[Routing] Roundabouts - why is a separate segment required?
Marcus Wolschon
Marcus at Wolschon.biz
Wed Feb 14 15:02:57 UTC 2018
What you describe is a mini-roundabout.
That has a different geometry as the center of that one is traversable.
https://wiki.openstreetmap.org/wiki/Tag:highway%3Dmini_roundabout
a)
I don't see a node as anything you "are on" at any time. Only segments.
At most nodes are considered for calculating the metric of making
certain turns
between segments.
b)
Routing algorithms that don't know or deal with roundabouts would still
work
perfectly well with a circle of segments and give proper instructions.
c)
In reality this is a circle of road-segments. So segments represent
reality more closely.
So for the purpose of the map as a representation of real world
geometry, this is simply
a much better approximation.
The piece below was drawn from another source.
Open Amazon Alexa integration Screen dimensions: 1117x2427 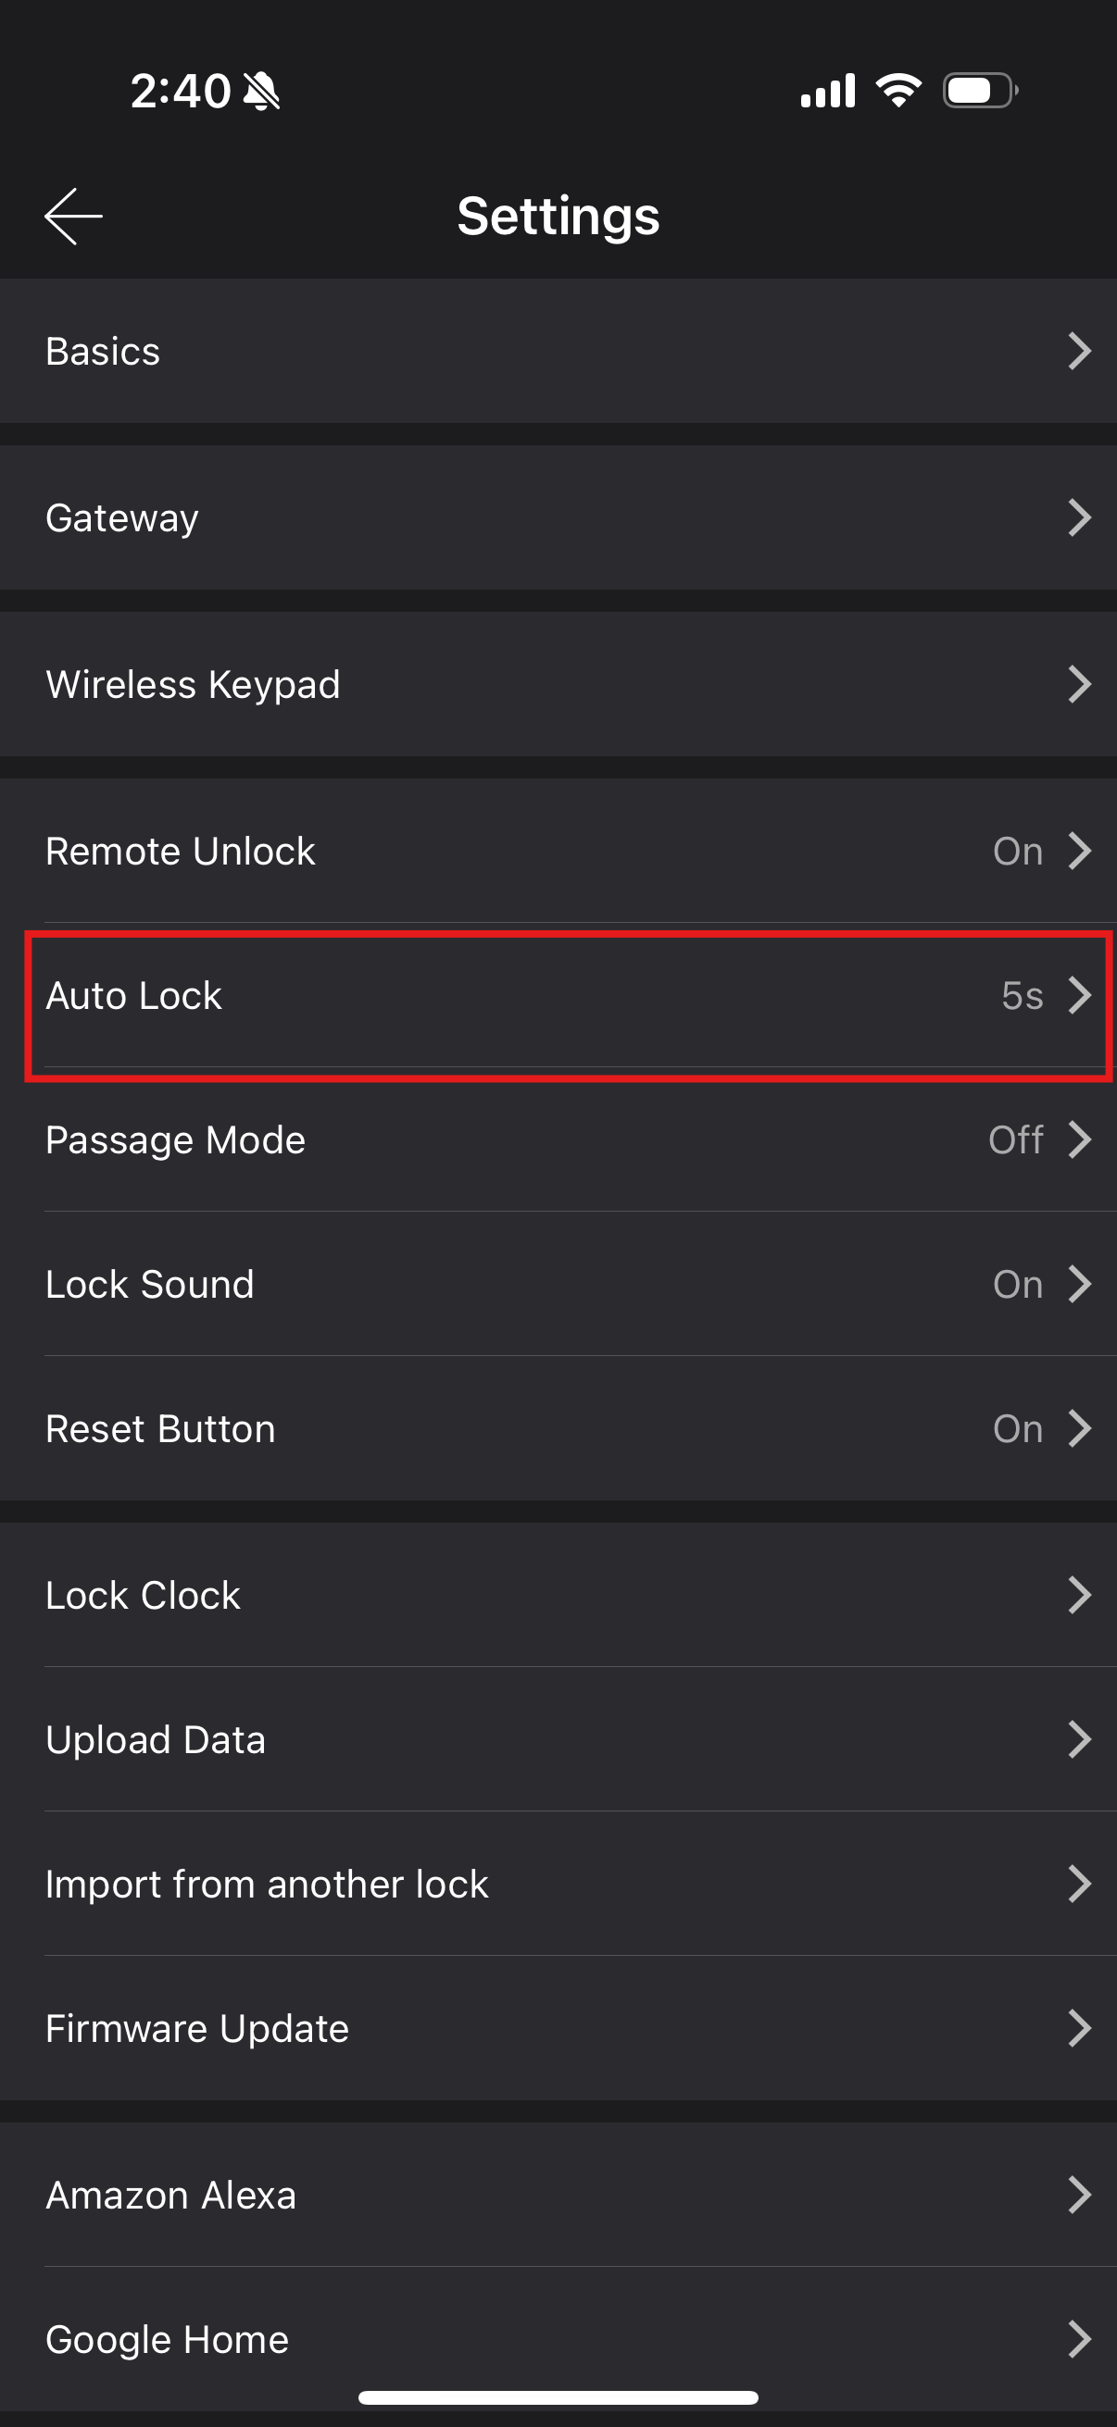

This is not only for routing but also for
map-rendering
to scale the size of the roundabout correctly. (There are vast
differences in possible sizes.)
d)
These segments have a significantly different metric then an
intersection (much slower traffic
in the roundabout then the surrounding roads).
They have an angle to the entering and exiting road that can be used in
a metric because you
need to slow down to make such hard turns, limiting your average speed
in the segments before and
after the roundabout (lookahead).
There may be traffic jams or construction sites blocking part of a
roundabout but still
allowing certain turns to be made. This can not be described with a
simple node.
On 2018-02-14 15:40, Dave F wrote:
> Hi
> Could anyone give me an explanation for this line from
> https://wiki.openstreetmap.org/wiki/Tag:junction=roundabout
>
> "Each road has to be connected with the roundabout in a separate
> node—that is, between these nodes a segment of the roundabout is
> required."
>
> I see no requirement for a separate segment:
>
> * When a entering road shares a node with a roundabout then the
> router knows it's entered that roundabout by reading the tags on the
> circular way.
> * Whilst on that node, the router checks to see if there are any
> suitable exits. If there are, then it leaves the roundabout.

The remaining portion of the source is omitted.